20 mai 2008

Ubuntu

Il est parfois bon de prendre du recul en ces temps de crise libanaise. On ne peut pas comparer le Liban avec l'Afrique du Sud, mais ce qui s'y passe en ce moment mérite l'attention. Comme on pouvait le prévoir, les millions d'immigrants fuyant les régimes dictatoriaux voisins, en particulier du Zimbabwe, subissent la vindicte d'une population qui se paupérise à mesure que le pays lui-même devient de plus en plus riche. Récemment, on a pu assister à ce que la presse a nommé "pogroms", terme fort mais qui me semble trop connoté en ce qu'il désigne d'abord les massacres de juifs et de tziganes en Europe de l'Est et en Russie. Plusieurs immigrés ont été roués de coups, tués en pleine rue et on a même pu voir ces images insoutenables d'un homme brûlé vif, juste parce qu'il serait l'un de ces voleurs de travail dans un pays où le taux de chômage atteint 40% d'une population qui peine à trouver un modèle post-apartheid.

Ceux qui lisent ce blog depuis au moins l'été dernier savent à quel point je suis tombé amoureux de l'Afrique du Sud, au point d'y projeter un exil dans un futur très proche. Cette "nation arc-en-ciel" a permis la création d'une philosophie appelée ubuntu, que l'un des rares ecclésiastiques respectables, Desmond Tutu, a pu définir ainsi :

Quelqu'un d'ubuntu est ouvert et disponible pour les autres, dévoué aux autres, ne se sent pas menacé parce que les autres sont capables et bons car il ou elle possède sa propre estime de soi — qui vient de la connaissance qu'il ou elle a d'appartenir à quelque chose de plus grand — et qu'il ou elle est diminué quand les autres sont diminués ou humiliés, quand les autres sont torturés ou oppressés.


Imaginez ma joie d'entendre un prêtre mettre l'intérêt de l'humanité avant l'idéologie fumeuse de sa religion ! Ubuntu est à la base de la réconciliation nationale, qui a évité des bains de sang après une apartheid désastreuse et fasciste. Au Zimbabwe, ubuntu se dit unhu en shona, ce que je trouve curieusement proche de ONU. Ubuntu est un concept africain, qui reste du domaine de la philosophie, mais qui pose les bases d'une nation dont l'avenir oscille entre cauchemar absolu ou au contraire modèle de coexistence pour tous. Le "berceau de l'humanité" comme phare d'une nouvelle civilisation globale. Belle idée qui rejoint celle des Nations unies comme lieu de discussion des hommes, et qui remplacerait la guerre où personne ne gagne.
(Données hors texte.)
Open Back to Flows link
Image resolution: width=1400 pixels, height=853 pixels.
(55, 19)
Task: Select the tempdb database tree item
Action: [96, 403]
Libre à vous de trouver l'Afrique du Sud bien éloignée des préoccupations des Libanais ou des Français mais ubuntu pose que chacun est lié et doit se sentir concerné par son prochain. L'un des gros problèmes de l'Afrique du Sud reste ses dirigeants, en particulier Thabo Mbeki dont la tolérance à l'encontre de Robert Mugabe commence à échauffer les esprits. Jacob Zuma ne sera peut-être pas meilleur, mais tant qu'en Afrique du Sud j'entendrai ubuntu, je garderai espoir devant les atrocités commises en ce moment à JoBurg. La langue libanaise est connue pour incorporer rapidement des expressions et concepts d'autres langues. Pourrait-elle dépasser le dédain massif de la population pour les Africains et incorporer une notion aussi universelle et moderne qu'ubuntu ? On en résout pas les problèmes avec seulement des mots, mais ils permettent parfois d'éviter les conflits. In Ubuntu I trust.